Once you find the line with "Where should I click to: Select the Vaterpolo" in the data below, transcribe exactly each line from there to the line with "Task: Click the final words 'Hero's Journey!'", inclusive, and nothing else. Drop the pictures.

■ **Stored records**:
■ ■ ■

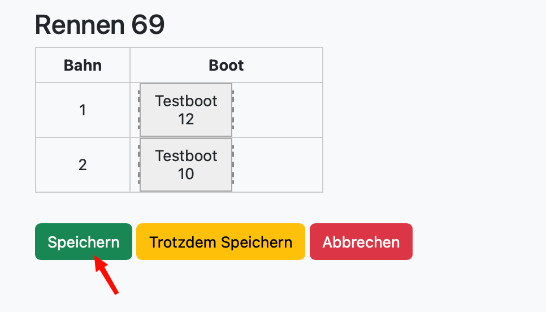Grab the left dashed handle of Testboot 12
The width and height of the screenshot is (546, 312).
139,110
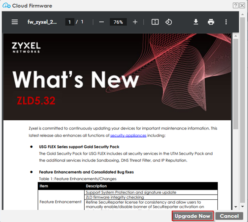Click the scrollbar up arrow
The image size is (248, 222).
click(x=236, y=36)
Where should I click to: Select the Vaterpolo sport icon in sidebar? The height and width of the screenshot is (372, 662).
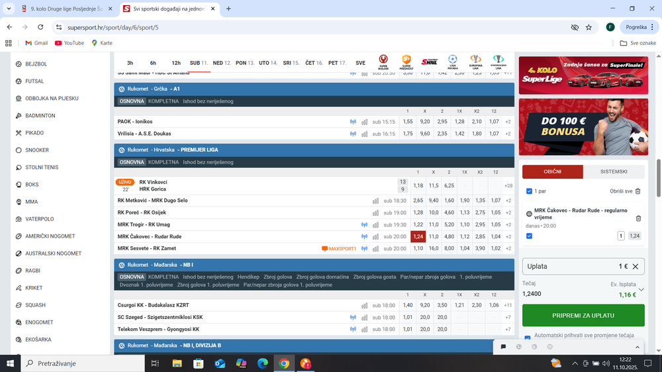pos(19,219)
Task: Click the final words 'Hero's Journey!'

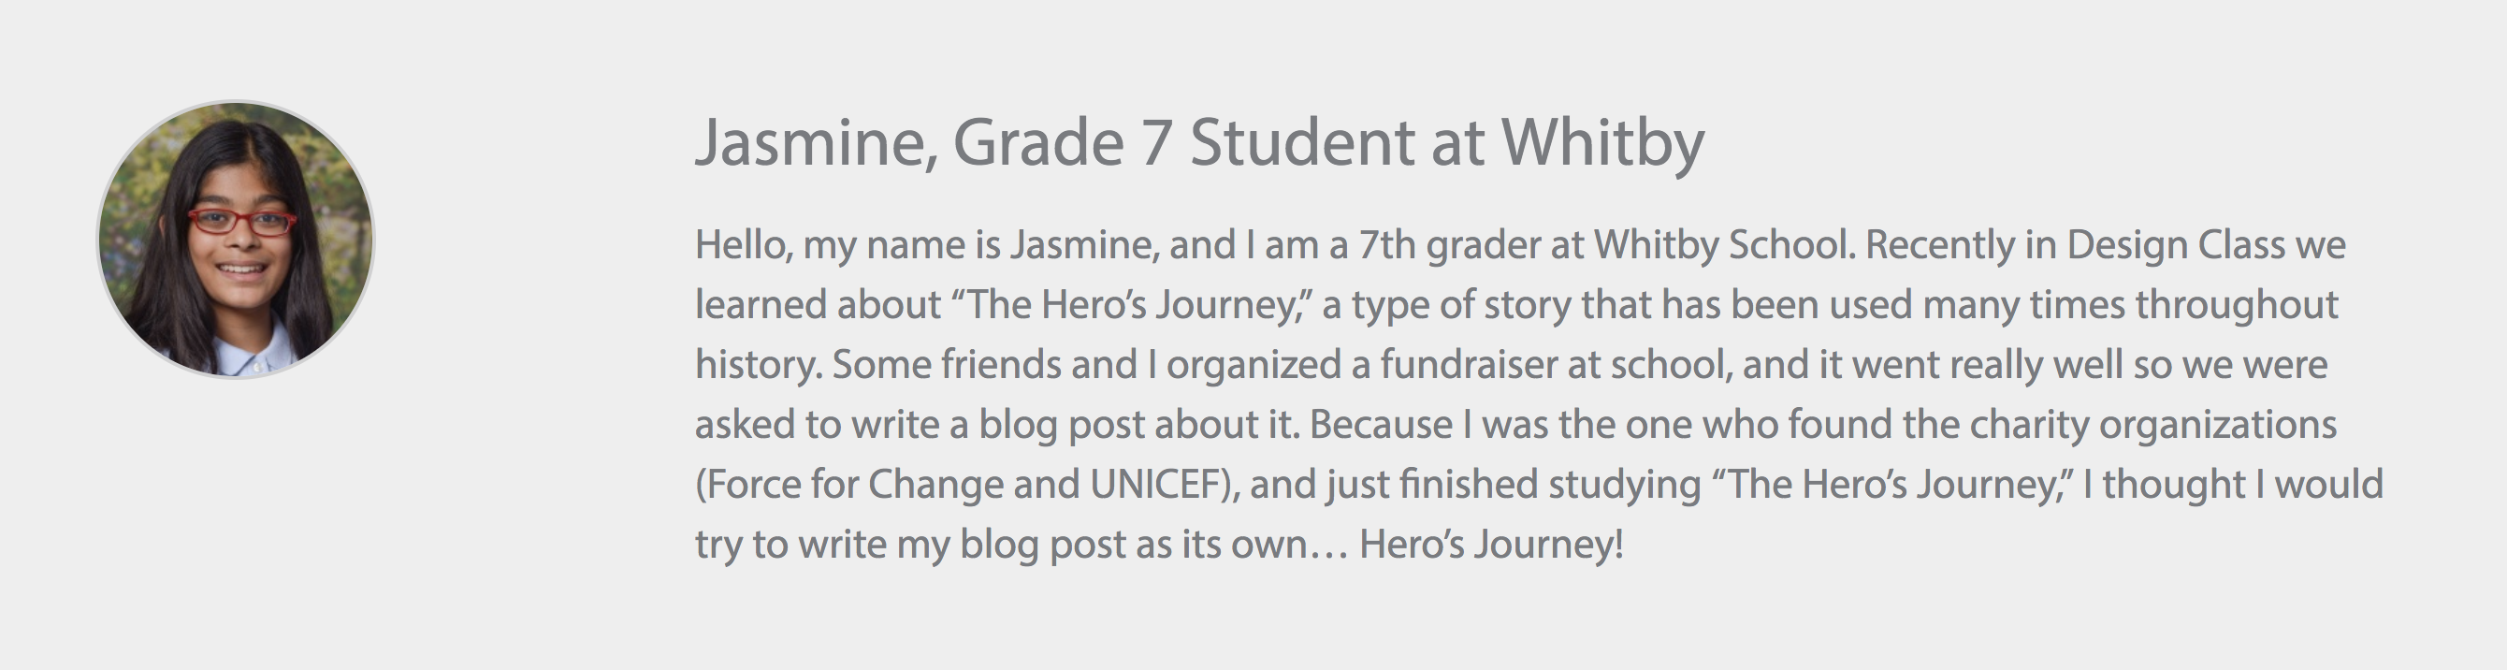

■ ■ ■

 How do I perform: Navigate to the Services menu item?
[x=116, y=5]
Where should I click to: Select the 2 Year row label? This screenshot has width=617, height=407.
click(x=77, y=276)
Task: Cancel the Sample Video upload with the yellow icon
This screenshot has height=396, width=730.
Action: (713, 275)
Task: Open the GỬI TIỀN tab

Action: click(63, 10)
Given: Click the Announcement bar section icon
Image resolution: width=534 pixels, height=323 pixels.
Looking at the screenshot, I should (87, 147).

■ ■ ■

■ **RESPONSE TO THE EXERCISE**:
Where should I click to: Select the Vaterpolo sport icon in sidebar? The height and width of the screenshot is (372, 662).
pos(19,219)
Task: Click the final words 'Hero's Journey!'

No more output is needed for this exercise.